Posté le 9 mars 2024 - par dbclosc
Lille/Rennes 2000 : le LOSC passe devant
Fraîchement promu en 2000 après trois ans d’absence en D1, le LOSC se retrouve en tête du championnat au soir de la troisième journée en battant les Bretons. C’est un début de saison réussi, mais les difficultés rencontrées durant la préparation laissent penser que ce n’est qu’un feu de paille.
Cela semble presque incongru de penser que le LOSC, brillant troisième de D1 en 2001, a connu une préparation estivale très difficile. Et pourtant, ce fut bien le cas.
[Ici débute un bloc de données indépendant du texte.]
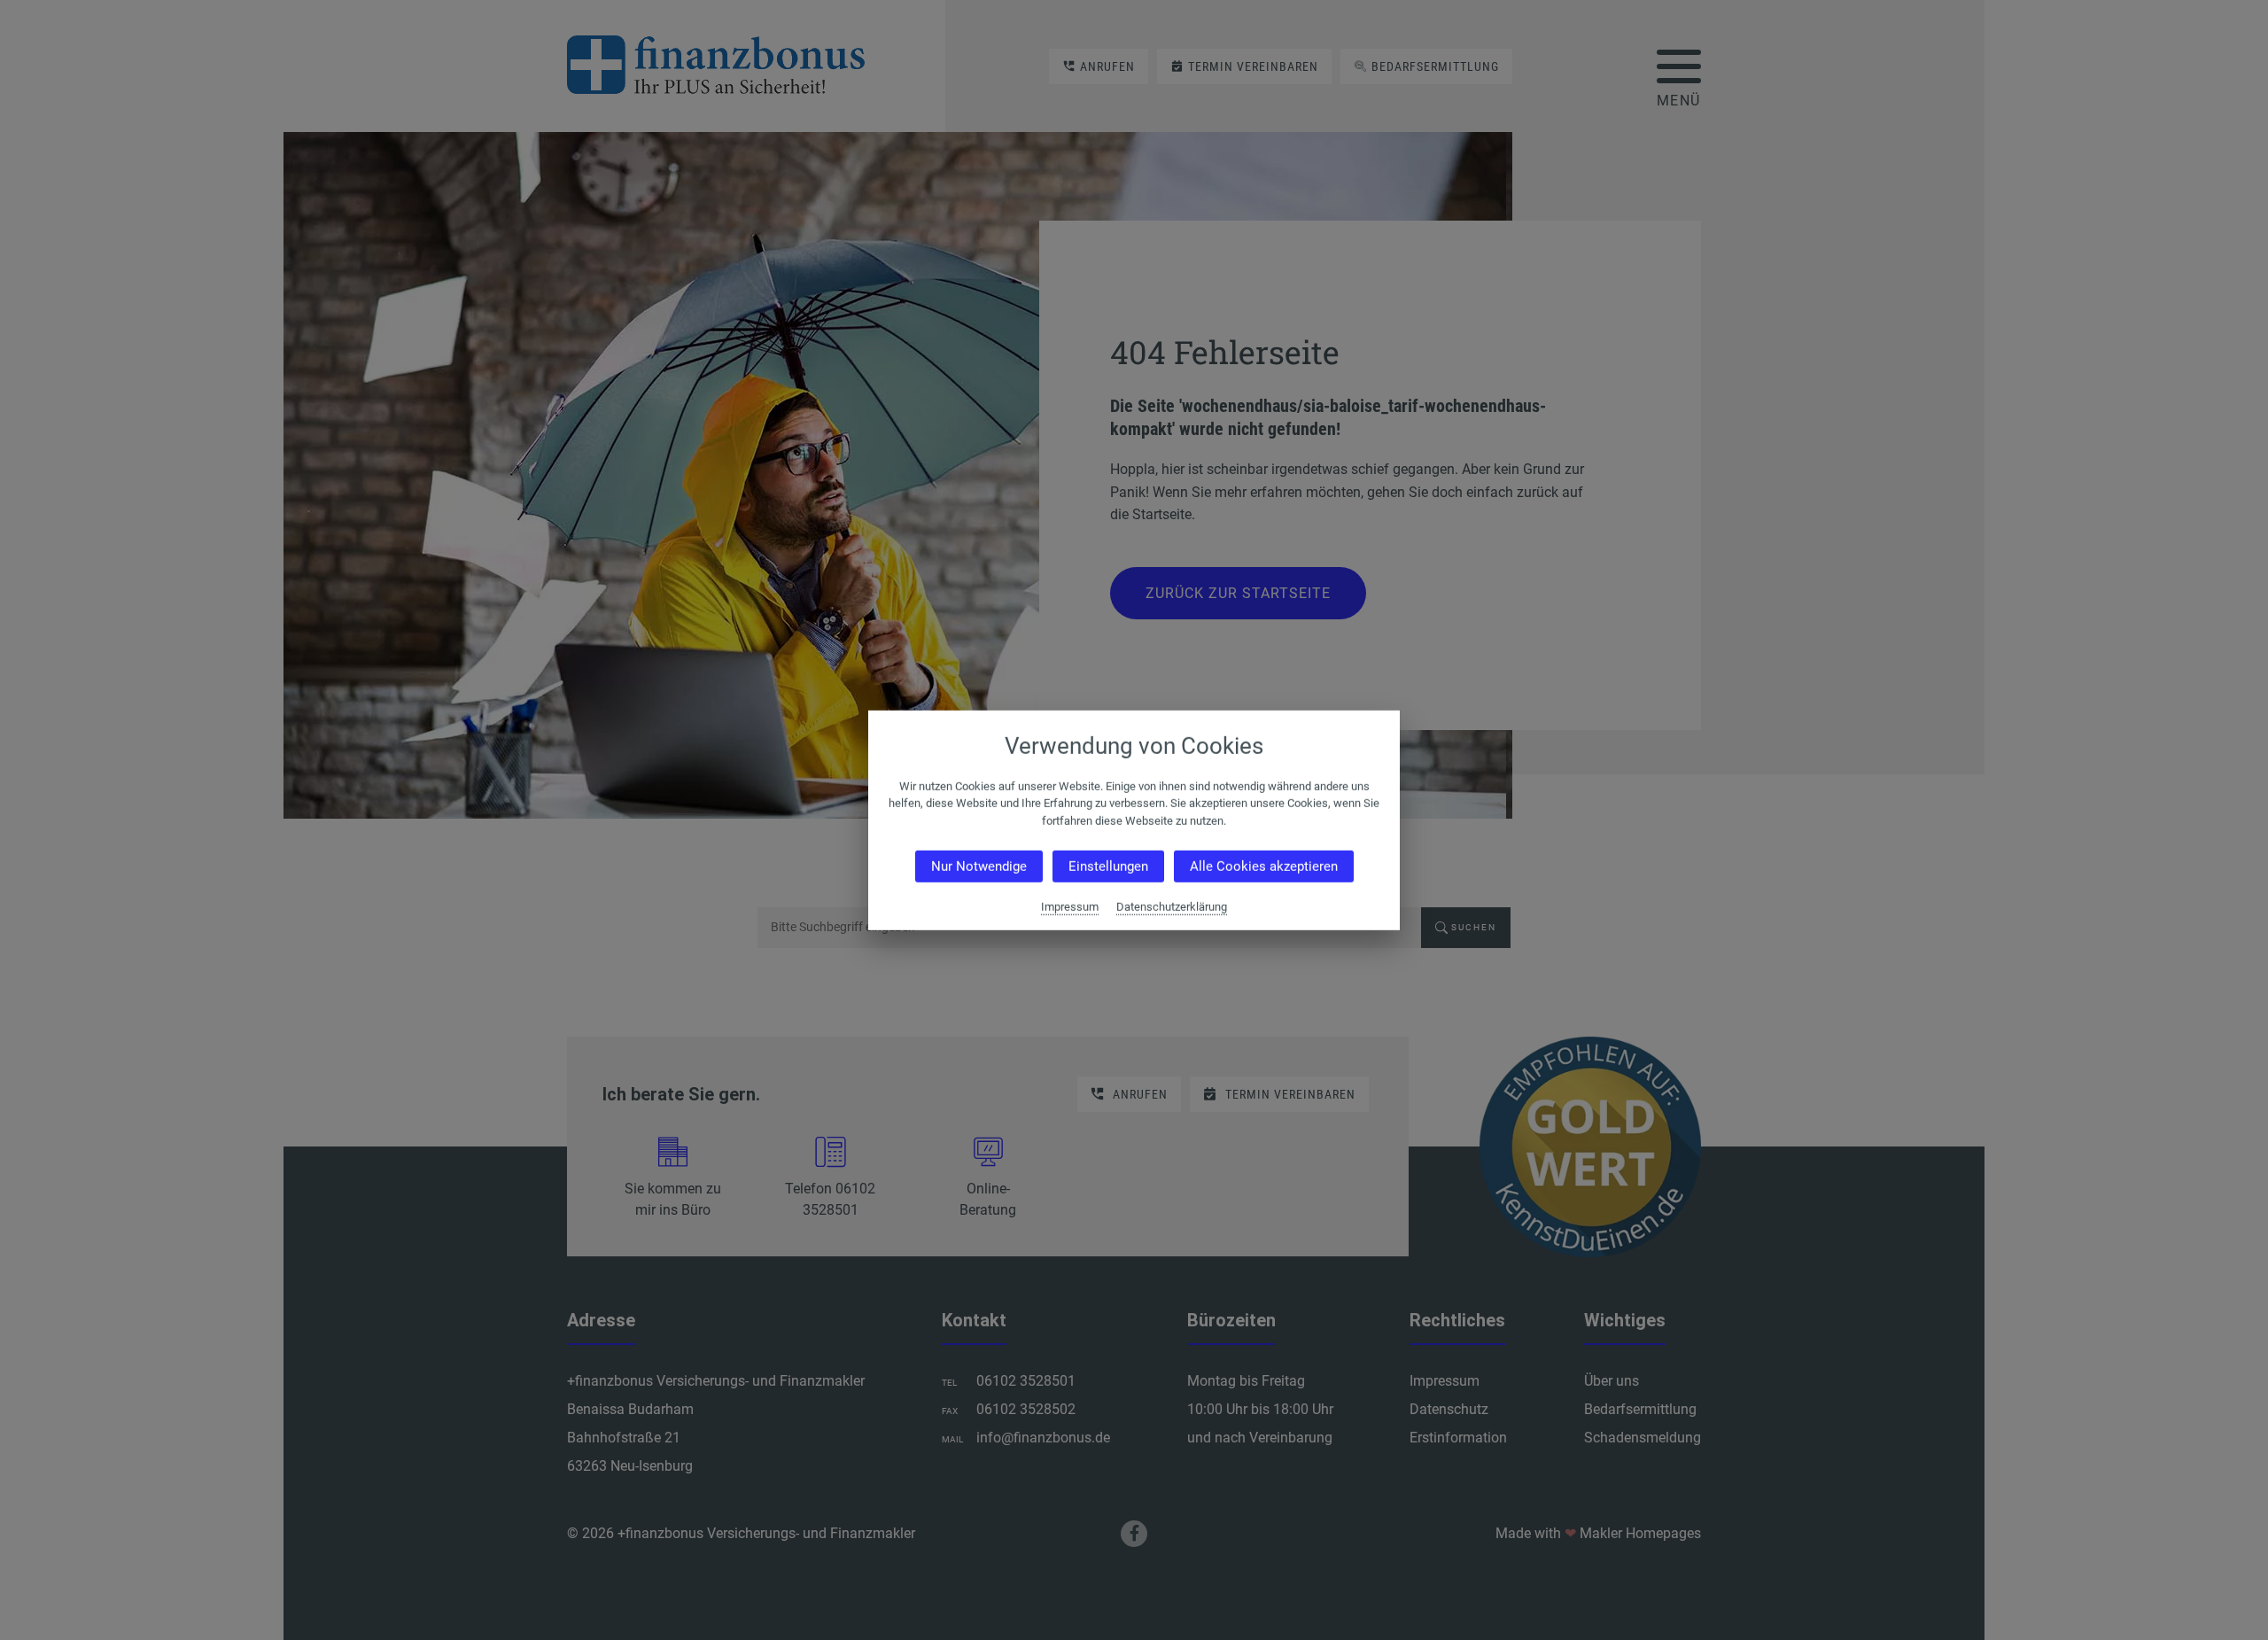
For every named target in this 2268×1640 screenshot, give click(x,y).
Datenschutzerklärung (1171, 906)
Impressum (1070, 906)
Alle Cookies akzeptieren (1264, 866)
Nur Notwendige (979, 866)
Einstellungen (1108, 866)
Après le dernier match de préparation de l’été 2000, face à Charleroi, c’est peu dire que le LOSC inquiète. Une nouvelle fois, le LOSC n’a pas gagné, cette fois face à Charleroi (1-1), premier non-relégable du précédent championnat belge. La Voix des Sports souligne que « les dogues manquent encore de mordant » ; « le dernier match amical des Dogues n’aura pas été un modèle d’assurance » ; « le LOSC aurait pu perdre tant il fut peu serein en défense ».
L’entraîneur, Vahid Halilhodzic, reconnaît les manques de son équipe : « On est encore loin de ce que je veux. Nous avons encore à travailler, surtout sur le plan tactique. Combien de fois avons-nous produit de belles actions mal conclues par la faute d’une dernière passe manquée ? ». Bon, le point positif est qu’il y a « de belles actions »…
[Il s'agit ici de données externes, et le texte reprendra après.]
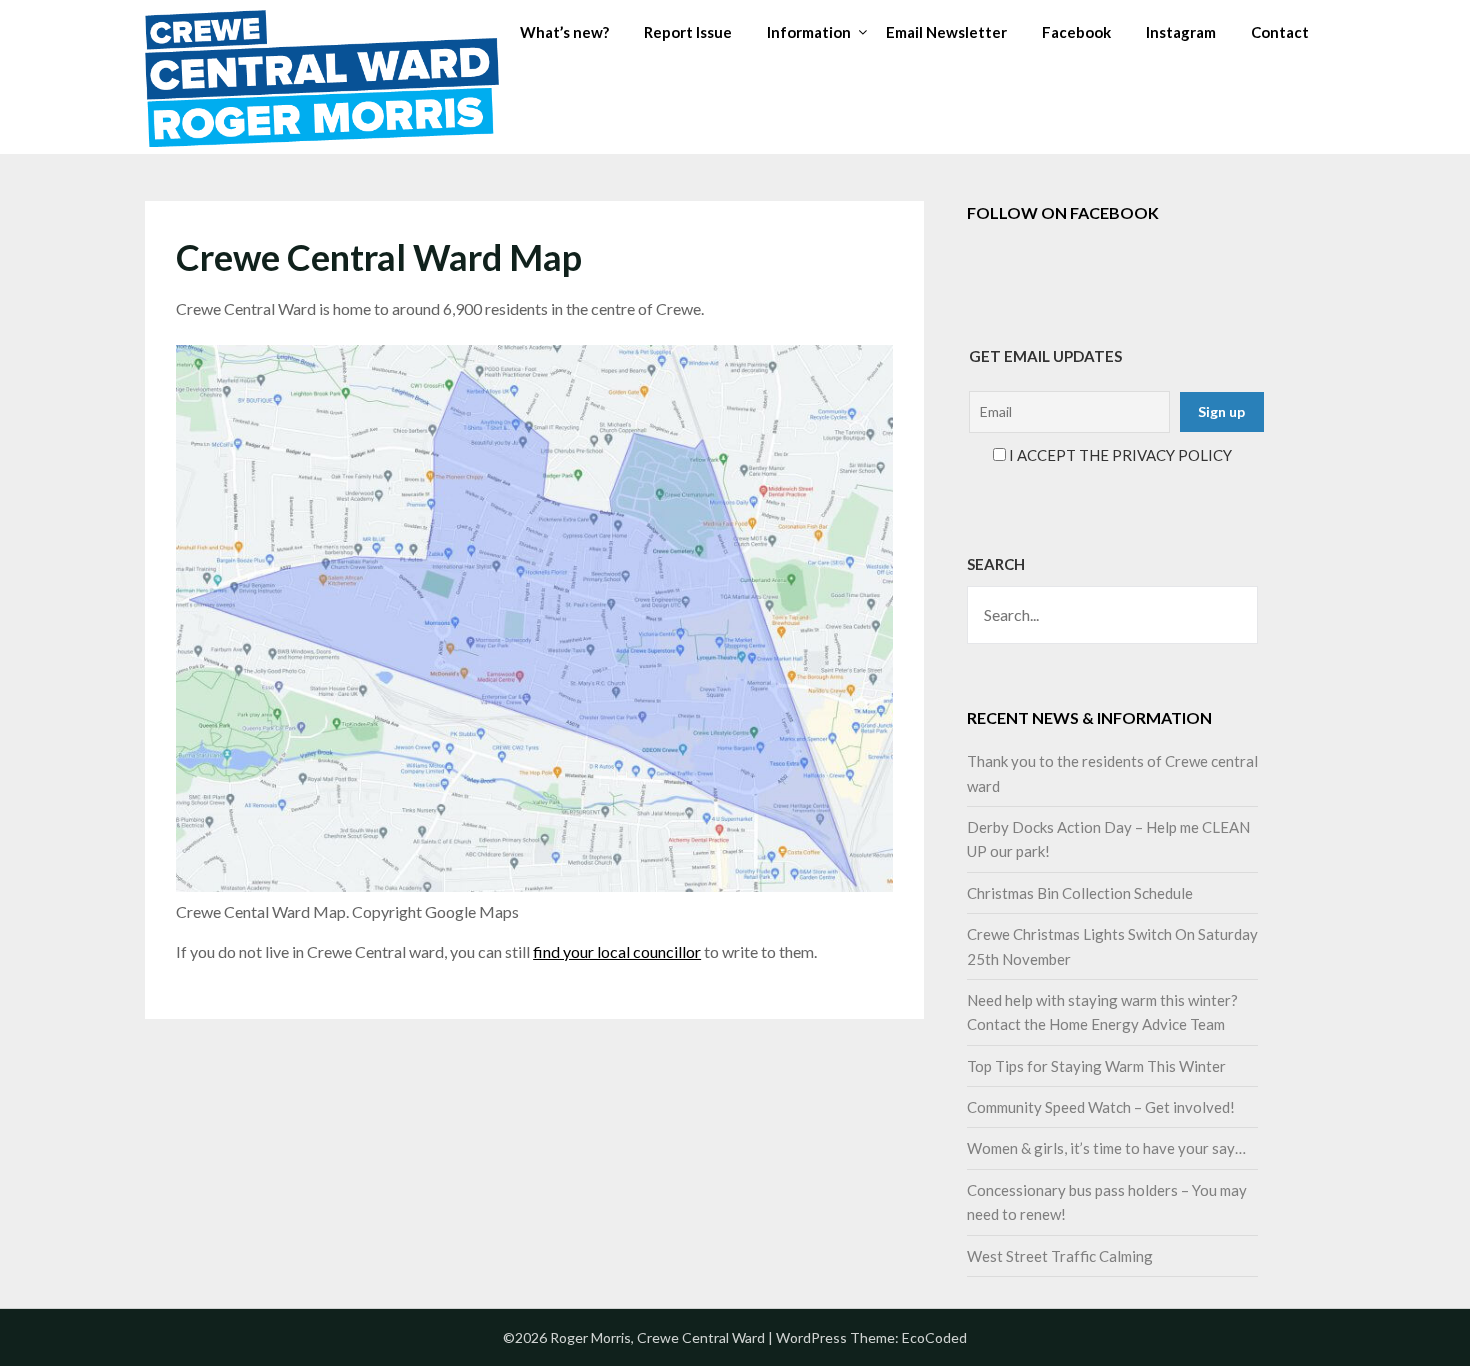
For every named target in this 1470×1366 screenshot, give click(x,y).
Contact (1280, 32)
À cinq jours de retrouver la D1, que le LOSC a quittée le 24 mai 1997, on craint que ne ressurgisse le fantôme des saisons médiocres, si présent depuis les années 1980. En dépit d’une saison de tous les records en 1999/2000, le groupe a des joueurs très peu expérimentés dans l’élite, et le recrutement estival n’a pas levé les doutes quant à la capacité de l’équipe à se mettre au niveau. Hormis Pignol, on ne connaît pas grand monde, et le LOSC a remplacé deux de ses titulaires de l’an dernier (Tourenne et Viseux) en les remplaçant par des joueurs qui, sur le papier, n’ont pas l’air meilleurs (N’Diaye au milieu, et Pichot, amené à jouer arrière droit alors qu’il était milieu défensif à Laval).
Entre un tiers et la moitié de l’effectif n’a jamais joué en D1 (Agasson, Allibert, Bakari, D’Amico, Ecker Be. Cheyrou, Br. Cheyrou, Delpierre, Pichot) et, pour le reste, on trouve :
_de très petites expériences en D1, parfois quelques minutes seulement (Landrin, Murati, N’Diaye, Peyrelade, Valois) ;
_des joueurs ayant connu l’élite, mais il faut remonter au moins deux ans en arrière (Boutoille, Collot, Cygan, Wimbée) ;
_trois joueurs qui ont une expérience dans l’élite mais dans des championnats étrangers et dont le niveau peut être difficile à estimer (Beck, Fahmi et, un peu plus tard, Sterjovski).
Si bien que seuls Christophe Pignol, arrivé à l’intersaison, et Didier Santini (mais qui n’a joué que 8 matches avec le LOSC la saison précédente) apparaissent comme les plus expérimentés en D1 (157 matches pour Pignol, 107 pour Santini). Allez, mettons tout de même Patrick Collot ici : même s’il n’a pas joué en D1 depuis 1997, il est le plus capé (197 matches), et son statut depuis quelques mois en font une valeur sûre pour la D1, même s’il jouera probablement moins.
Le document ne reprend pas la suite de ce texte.